In the media, rumor and innuendo that have been the currency of gossip pages won’t be so easily dismissed. Among the public, there’s bound to be a greater sense of skepticism of means and motive. The scandal may merely reinforce impressions that Californians already had of Schwarzenegger: He left office with low popularity, and his successor Jerry Brown ran a campaign largely based on being everything he wasn’t. In 2003, Schwarzenegger’s eleventh hour admission of past indiscretions left voters largely unfazed, as he was the action hero candidate coming to save the state; by 2010, Californians gave up on the idea of a celebrity fix.
Donald Trump’s tease may have showed just how impulsive the public can be when presented with polling options — but how impatient they can turn when style doesn’t quickly translate into substance.
The immediate impact in entertainment is in late night, where Schwarzenegger is destined to be a punchline for some time to come.
Jon Stewart went through movie titles: “Bonin the Barbarian,” “Kindergarten C–k,” while Politico led with a story that concluded, “In the end, Arnold Schwarzenegger’s political career finished the same way it began: amid questions about whether he was a skirt-chasing Hollywood scoundrel, with California gripped by political dysfunction and another “Terminator” sequel on the horizon.”
All the Glitters: On Tuesday Newt Gingrich fended off attacks from fellow Republicans, he had to deal with a report on a six-figure Tiffanys bill, and then he got gobsmacked with glitter in a Minneapolis appearance.
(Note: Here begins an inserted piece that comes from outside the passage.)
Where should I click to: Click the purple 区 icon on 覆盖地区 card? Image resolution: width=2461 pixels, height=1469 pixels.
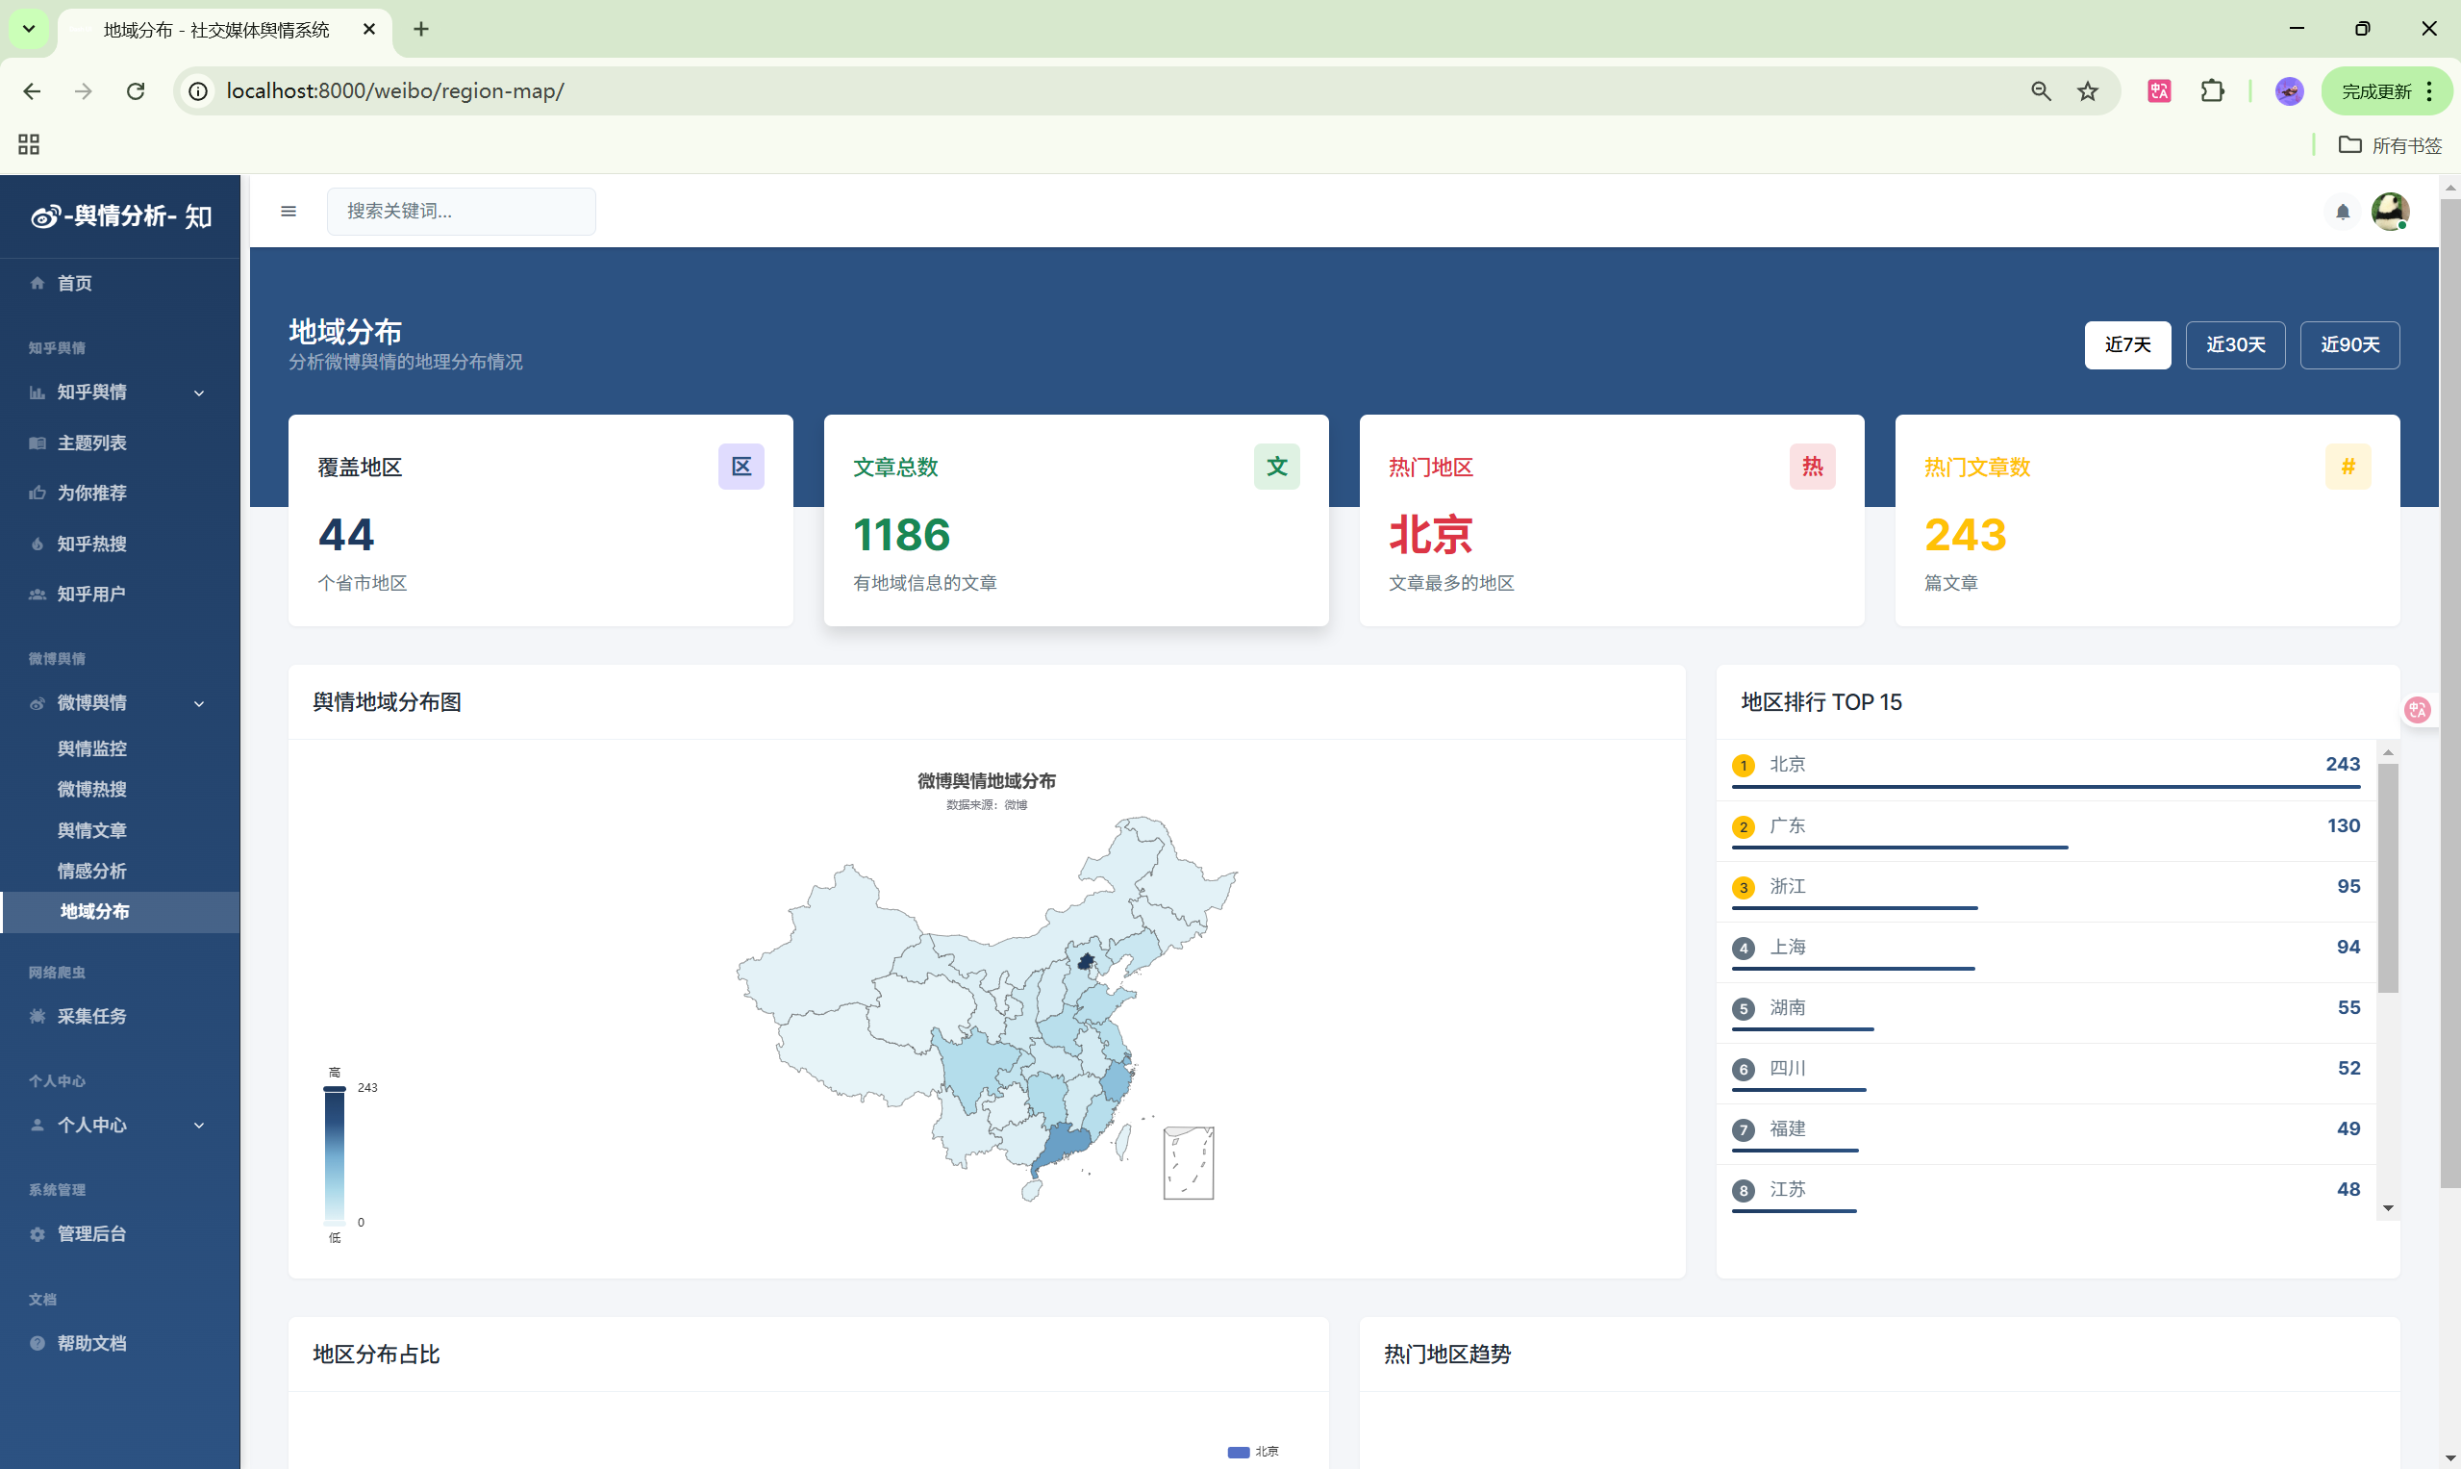pos(741,466)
T-Shirt Politics: The Obama camaign is hawking T-shirts with the President’s picture and the label “Made in the USA” — along with a printing of his birth certificate.
Also Ran: Entertainment executive Dan Adler’s race for a congressional seat, with Sean Astin as a campaign manager, didn’t turn out so well. In California’s 36th congressional district, he got 285 votes.
RIP: Joseph Wershba, the CBS News journalist who helped take on Joseph McCarthy on Edward R. Murrow’s “See it Now” in 1954, died over the weekend at age 90. His story was part of George Clooney’s feature “Good Night, and Good Luck,” and Wershba was portrayed by Robert Downey Jr.